SET TASKS:
A) Answer these questions from the thread on case-insensitive XPath queries in XOM, on separate lines marked (i), (ii), (iii):
(i) Why did the asker's attempt with regexes fail?
(ii) What was missing when the asker tried using getParent?
(iii) What string should $vLower be substituted by in the reply?
B) Write the next part of the thread on case-insensitive XPath queries in XOM, starting from where it stops.

PAGE EXCERPT:
◇ ◇ ◇ ◇

2

I want to query nodes from a XOM document which contains certain value but case insensitive. Something like this:

doc.query('/root/book[contains(.,"case-insentive-string")]')

But it contains is case sensitive.

  1. I tried to use regexes, but it is only XPATH2.0 and XOM does not seem to support it.
  2. I tried contains(translate(."ABCEDF...","abcdef..."),"case-insentive-string")]' failed too.
  3. I tried to match subnodes and read parent attributes using getParent, but there is no method to read parents attributes.

Any suggestions ?

millebii
  • 1,277
  • 2
  • 17
  • 27

2 Answers2

2

2.I tried contains(translate(."ABCEDF...","abcdef..."),"case-insentive-string")]' failed too.

The proper way to write this is:

/root/book[contains(translate(., $vUpper, $vLower),
                    translate($vCaseInsentiveString, $vUpper, $vLower)
                    )
          ]

where $vUpper and $vLower are defined as (should be substituted by) the strings:

'ABCDEFGHIJKLMNOPQRSTUVWXYZ'

and

'abcdefghijklmnopqrstuvwxyz'

and $vCaseInsentiveString is defined as (should be substituted by) the specific case-insensitive string.

◇ ◇ ◇ ◇

MATERIAL PROVIDED:

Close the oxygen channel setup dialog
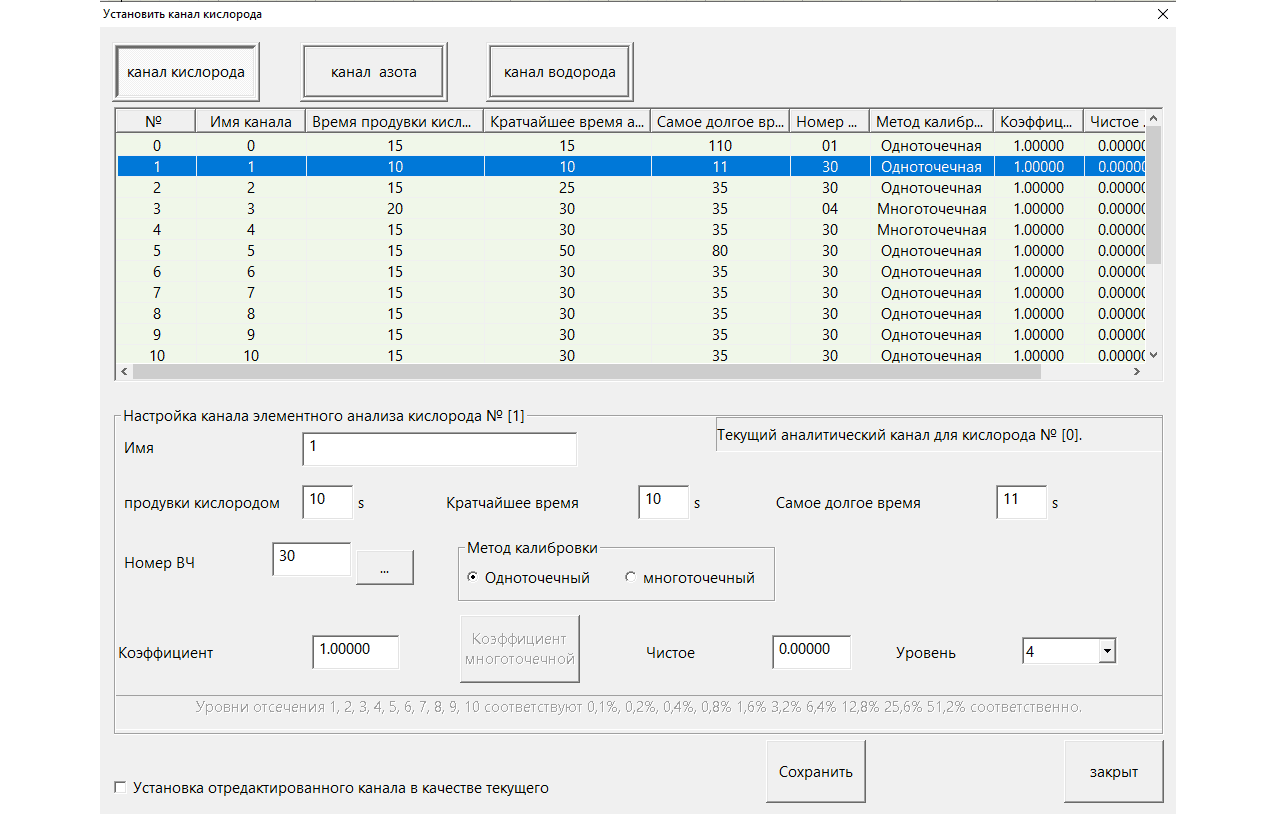This screenshot has height=814, width=1276. [1161, 15]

◇ ◇ ◇ ◇

RESPONSES BY TASK:
A)
(i) Regexes are only in XPath 2.0, and XOM does not seem to support it.
(ii) There is no method to read the parent's attributes.
(iii) 'abcdefghijklmnopqrstuvwxyz'

B)
For example, given the following XML document:

<authors>
  <author>
    <name>Victor Hugo &amp; Co.</name>
    <nationality>French</nationality>
  </author>
  <author period="classical" category="children">
    <name>J.K.Rollings</name>
    <nationality>British</nationality>
  </author>
  <author period="classical">
    <name>Sophocles</name>
    <nationality>Greek</nationality>
  </author>
  <author>
    <name>Leo Tolstoy</name>
    <nationality>Russian</nationality>
  </author>
  <author>
    <name>Alexander Pushkin</name>
    <nationality>Russian</nationality>
  </author>
  <author period="classical">
    <name>Plato</name>
    <nationality>Greek</nationality>
  </author>
</authors>

the following XPath expression (substitute the variables by the corresponding strings):

   /*/author/name
              [contains(translate(., $vUpper, $vLower),
                        translate('lEo', $vUpper, $vLower)
                        )
              ]

selects this element:

<name>Leo Tolstoy</name>

Explanation: Both arguments of the contains() function are converted to lower-case, and then the comparison is performed.

Dimitre Novatchev
  • 240,661
  • 26
  • 293
  • 431
2

If you are using XOM, then you can use Saxon to run XPath or XQuery against it. That gives you the ability to use the greatly increased function library in XPath 2.0, which includes functions lower-case() and upper-case(), and also the ability (though in a somewhat product-specific way) to choose your own collations for use with functions such as contains() - which means you can do matching that ignores accents as well as case, for example.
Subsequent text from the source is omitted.